# Are these moments related to any usual distribution?

Knowing the moments of a random variable, we are wondering if we can express it in terms of some usual distribution (beta, uniform...), maybe as a product of distributions.

$$X$$ is a $$[0,1]$$-valued random variable with the following moments:

$$\mathbb{E}[X^k]=\frac{2}{3(k+2)}+\frac{8}{(k+1)(k+2)^2(k+3)}.$$

Is it correct to think of $$X$$ as a mixture of two distributions, one being a size biaised distribution? Is the second term related to some common distribution?

Note that for all real $$k\ge0$$ and $$a>0$$ we have $$\frac1{k+a}=\int_0^1 x^k x^{a-1}\,dx.$$ Differentiating in $$k$$, we further get $$\frac1{(k+a)^2}=-\int_0^1 x^k \ln x\, x^{a-1}\,dx.$$ So, doing the partial fraction decomposition, we have $$\frac2{3(k+2)}+\frac8{(k+1)(k+2)^2(k+3)} =\frac2{3(k+2)}-\frac4{k+3}+\frac4{k+1}-\frac8{(k+2)^2} =\int_0^1 x^k f(x)\,dx=EX^k$$ if the pdf of $$X$$ is given by $$f(x):=4+\frac{2x}3-4 x^2+8x\ln x \tag{1}$$ for $$x\in(0,1)$$.

Note also that any compactly supported distribution on $$\mathbb R$$ is uniquely determined by its moments, because then the characteristic function of the distribution is uniquely determined by the moments; here one can use the moment generating function instead of the characteristic one.

So, here the distribution of $$X$$ with its pdf $$f$$ given by (1) is uniquely determined by the moments.

Note further that the function $$f$$ defined by (1) is indeed a pdf. First here, $$\int_0^1 f(x)\,dx=1$$. Also, $$f''(x)=8/x-8>0$$ for $$x\in(0,1)$$ and $$f'(3/5)=-0.219\ldots<0$$. So, $$f$$ is convex on $$(0,1)$$ and hence $$f(x)\ge f(3/5)+f'(3/5)(x-3/5)\ge f(3/5)+f'(3/5)(1-3/5) =0.42006\ldots>0$$ for all $$x\in(0,1]$$. Here is the graph of $$f$$:

This method should work for any compactly supported distribution on $$\mathbb R$$ whose $$k$$th moments are given by a rational (in $$k$$) expression.
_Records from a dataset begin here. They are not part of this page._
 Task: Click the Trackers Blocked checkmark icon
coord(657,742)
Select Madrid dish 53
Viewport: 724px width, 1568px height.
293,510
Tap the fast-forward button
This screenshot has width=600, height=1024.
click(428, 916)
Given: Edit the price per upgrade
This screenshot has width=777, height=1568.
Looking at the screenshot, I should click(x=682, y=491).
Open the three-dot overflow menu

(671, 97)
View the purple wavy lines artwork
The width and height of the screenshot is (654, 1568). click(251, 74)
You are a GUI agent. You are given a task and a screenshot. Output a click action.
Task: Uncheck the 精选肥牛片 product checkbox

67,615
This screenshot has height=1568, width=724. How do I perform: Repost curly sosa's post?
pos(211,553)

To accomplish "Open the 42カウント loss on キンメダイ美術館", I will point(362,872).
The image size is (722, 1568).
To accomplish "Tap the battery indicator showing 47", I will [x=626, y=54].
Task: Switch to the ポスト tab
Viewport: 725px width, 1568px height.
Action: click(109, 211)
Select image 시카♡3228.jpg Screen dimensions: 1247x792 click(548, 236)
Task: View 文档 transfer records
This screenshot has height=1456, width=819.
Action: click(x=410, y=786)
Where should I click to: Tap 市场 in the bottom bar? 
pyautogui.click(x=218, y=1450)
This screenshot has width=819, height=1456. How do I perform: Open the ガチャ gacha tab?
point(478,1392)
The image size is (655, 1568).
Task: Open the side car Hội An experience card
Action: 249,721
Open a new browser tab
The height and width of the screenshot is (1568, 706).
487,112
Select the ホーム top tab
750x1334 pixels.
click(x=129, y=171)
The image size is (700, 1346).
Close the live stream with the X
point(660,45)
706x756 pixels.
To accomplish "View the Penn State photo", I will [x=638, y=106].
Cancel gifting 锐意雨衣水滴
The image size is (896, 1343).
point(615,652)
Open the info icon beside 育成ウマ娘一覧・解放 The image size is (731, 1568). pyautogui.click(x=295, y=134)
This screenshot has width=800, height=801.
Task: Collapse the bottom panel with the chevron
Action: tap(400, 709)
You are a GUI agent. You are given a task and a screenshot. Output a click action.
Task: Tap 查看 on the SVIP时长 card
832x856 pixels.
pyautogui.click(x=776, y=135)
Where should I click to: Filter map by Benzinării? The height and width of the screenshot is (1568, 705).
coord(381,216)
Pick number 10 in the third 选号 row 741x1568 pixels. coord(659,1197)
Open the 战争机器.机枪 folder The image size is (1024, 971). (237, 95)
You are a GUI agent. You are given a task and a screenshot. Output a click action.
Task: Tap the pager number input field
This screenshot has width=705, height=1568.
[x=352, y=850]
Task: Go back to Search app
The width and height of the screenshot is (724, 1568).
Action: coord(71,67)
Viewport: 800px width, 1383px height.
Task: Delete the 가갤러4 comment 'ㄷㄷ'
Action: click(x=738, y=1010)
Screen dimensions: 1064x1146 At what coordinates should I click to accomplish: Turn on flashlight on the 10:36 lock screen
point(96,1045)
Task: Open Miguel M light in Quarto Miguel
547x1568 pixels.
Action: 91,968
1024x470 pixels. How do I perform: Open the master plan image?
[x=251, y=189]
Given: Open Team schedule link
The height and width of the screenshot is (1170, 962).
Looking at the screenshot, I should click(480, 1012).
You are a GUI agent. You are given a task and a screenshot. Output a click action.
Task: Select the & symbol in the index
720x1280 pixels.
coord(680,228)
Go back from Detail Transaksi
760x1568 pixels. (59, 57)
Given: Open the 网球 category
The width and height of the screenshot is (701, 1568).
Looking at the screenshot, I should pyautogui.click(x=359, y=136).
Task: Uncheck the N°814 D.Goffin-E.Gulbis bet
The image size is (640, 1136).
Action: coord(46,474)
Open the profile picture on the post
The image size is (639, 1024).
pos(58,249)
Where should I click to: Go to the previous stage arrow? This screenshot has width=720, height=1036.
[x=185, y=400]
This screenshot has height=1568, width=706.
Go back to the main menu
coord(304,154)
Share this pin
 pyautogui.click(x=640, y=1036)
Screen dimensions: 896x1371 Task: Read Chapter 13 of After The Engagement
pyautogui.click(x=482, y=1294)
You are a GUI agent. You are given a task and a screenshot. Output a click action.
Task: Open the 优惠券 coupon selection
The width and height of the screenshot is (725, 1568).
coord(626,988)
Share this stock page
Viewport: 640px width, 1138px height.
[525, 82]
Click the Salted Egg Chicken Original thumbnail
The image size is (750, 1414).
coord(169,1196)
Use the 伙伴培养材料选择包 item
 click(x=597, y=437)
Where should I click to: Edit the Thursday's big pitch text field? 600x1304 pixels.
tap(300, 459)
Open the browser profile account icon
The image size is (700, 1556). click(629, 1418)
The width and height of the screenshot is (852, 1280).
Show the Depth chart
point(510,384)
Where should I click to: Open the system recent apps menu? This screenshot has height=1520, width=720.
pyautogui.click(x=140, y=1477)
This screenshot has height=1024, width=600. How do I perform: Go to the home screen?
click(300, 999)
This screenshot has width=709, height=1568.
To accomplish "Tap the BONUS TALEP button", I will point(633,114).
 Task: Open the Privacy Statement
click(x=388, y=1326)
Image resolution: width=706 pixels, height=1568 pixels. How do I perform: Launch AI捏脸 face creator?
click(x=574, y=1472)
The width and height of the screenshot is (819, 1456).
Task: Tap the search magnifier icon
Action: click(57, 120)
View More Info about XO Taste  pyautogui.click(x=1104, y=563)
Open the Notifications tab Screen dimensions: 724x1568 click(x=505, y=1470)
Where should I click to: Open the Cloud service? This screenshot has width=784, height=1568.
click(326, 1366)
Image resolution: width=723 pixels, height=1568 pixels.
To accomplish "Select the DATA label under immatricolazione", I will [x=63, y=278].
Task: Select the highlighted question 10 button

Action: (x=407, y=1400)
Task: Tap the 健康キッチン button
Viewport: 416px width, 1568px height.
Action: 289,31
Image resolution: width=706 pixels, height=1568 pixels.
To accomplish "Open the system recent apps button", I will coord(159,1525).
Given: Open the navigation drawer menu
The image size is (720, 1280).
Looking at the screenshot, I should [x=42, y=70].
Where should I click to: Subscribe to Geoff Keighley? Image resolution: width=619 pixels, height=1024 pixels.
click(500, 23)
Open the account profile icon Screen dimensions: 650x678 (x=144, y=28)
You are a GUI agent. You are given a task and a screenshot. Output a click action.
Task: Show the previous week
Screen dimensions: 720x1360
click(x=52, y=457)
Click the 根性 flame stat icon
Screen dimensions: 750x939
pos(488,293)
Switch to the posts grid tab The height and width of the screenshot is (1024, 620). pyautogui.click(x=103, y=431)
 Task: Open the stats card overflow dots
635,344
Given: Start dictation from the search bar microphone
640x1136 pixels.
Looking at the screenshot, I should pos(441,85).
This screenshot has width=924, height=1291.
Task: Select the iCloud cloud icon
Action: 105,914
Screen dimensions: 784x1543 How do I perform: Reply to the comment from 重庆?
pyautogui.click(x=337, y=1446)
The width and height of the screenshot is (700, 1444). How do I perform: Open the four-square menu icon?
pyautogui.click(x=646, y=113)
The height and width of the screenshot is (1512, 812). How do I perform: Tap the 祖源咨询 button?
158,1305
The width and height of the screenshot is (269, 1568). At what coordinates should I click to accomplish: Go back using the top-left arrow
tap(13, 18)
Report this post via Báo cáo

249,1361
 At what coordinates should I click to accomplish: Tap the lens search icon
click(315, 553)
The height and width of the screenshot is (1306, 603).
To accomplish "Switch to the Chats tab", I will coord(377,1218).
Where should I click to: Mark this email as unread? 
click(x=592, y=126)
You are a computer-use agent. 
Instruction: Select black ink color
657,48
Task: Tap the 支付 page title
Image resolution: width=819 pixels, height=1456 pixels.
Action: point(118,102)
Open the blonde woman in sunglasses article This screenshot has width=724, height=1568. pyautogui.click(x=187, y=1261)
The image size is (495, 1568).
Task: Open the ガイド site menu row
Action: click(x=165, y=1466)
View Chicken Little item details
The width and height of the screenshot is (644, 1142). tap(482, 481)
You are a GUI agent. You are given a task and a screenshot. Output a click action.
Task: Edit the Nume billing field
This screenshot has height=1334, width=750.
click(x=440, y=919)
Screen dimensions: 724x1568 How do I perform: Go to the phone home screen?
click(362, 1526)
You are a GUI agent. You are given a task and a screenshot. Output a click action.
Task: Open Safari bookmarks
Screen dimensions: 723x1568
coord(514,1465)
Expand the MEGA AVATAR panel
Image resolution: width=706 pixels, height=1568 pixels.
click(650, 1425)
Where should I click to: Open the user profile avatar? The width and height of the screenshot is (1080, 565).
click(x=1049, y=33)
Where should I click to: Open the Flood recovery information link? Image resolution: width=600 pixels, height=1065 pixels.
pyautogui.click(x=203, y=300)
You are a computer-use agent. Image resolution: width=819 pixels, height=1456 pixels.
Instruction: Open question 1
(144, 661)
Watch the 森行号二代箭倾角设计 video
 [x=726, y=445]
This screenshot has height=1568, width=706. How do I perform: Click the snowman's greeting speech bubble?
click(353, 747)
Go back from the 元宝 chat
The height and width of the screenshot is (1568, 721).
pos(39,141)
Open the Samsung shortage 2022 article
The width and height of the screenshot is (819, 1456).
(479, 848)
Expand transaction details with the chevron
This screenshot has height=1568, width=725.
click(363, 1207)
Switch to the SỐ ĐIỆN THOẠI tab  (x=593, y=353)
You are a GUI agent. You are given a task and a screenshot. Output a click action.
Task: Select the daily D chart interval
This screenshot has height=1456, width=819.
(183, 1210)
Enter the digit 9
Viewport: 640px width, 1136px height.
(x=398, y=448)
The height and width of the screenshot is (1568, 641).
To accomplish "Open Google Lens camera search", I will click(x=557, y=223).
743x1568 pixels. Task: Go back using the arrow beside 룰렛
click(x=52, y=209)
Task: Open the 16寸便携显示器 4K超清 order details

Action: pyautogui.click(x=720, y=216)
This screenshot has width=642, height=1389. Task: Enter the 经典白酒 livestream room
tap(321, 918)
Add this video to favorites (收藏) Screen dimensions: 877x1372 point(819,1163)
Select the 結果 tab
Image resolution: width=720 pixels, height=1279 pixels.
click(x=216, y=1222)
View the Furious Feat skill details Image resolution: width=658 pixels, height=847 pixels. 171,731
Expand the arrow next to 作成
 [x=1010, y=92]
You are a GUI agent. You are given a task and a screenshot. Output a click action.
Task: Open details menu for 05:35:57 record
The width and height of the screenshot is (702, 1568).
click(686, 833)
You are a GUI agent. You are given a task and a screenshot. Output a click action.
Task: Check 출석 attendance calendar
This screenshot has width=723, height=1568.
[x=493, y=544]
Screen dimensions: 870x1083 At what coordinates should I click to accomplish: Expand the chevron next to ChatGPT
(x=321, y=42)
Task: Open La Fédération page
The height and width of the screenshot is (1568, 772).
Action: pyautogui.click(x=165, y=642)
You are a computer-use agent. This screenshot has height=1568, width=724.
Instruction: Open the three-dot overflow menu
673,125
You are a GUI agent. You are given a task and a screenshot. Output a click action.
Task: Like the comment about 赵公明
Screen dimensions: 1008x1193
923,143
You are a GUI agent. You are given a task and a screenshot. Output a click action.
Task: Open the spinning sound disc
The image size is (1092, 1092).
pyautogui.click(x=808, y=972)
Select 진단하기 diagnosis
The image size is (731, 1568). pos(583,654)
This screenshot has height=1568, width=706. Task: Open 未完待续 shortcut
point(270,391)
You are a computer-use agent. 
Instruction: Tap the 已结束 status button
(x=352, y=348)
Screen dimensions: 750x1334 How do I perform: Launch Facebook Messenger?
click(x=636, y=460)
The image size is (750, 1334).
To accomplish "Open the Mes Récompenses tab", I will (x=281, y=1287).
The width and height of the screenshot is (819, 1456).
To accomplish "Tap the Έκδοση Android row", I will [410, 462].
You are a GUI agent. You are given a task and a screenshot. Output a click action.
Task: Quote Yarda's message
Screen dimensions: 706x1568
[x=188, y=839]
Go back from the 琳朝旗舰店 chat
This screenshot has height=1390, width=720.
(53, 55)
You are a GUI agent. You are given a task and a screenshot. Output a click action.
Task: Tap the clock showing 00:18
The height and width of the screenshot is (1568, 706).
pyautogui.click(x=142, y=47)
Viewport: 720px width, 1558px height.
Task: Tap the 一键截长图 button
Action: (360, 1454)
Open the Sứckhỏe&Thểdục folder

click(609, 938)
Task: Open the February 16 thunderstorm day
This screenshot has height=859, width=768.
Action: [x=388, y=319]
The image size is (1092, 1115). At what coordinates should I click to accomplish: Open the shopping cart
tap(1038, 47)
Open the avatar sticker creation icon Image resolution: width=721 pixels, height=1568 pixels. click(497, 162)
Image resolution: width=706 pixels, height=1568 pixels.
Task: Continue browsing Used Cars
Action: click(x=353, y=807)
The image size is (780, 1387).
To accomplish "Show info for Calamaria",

I just found what I was looking for: if I consider two independent random variables $$Y$$ and $$Z$$ such that $$Y$$ has law Beta(1,2) and $$Z$$ has law Beta(2,2), then their product $$W:=YZ$$ satifies

$$\mathbb{E}[W^k]=\frac{2}{(k+1)(k+2)}\frac{6}{(k+2)(k+3)}$$.

So the law of $$X$$ is a mixture of a size biaised distribution (which is also the Beta(2,1) distribution) and the product distribution of a Beta(1,2) and a Beta(2,2).

If you see anything that could complete this answer, please let me know.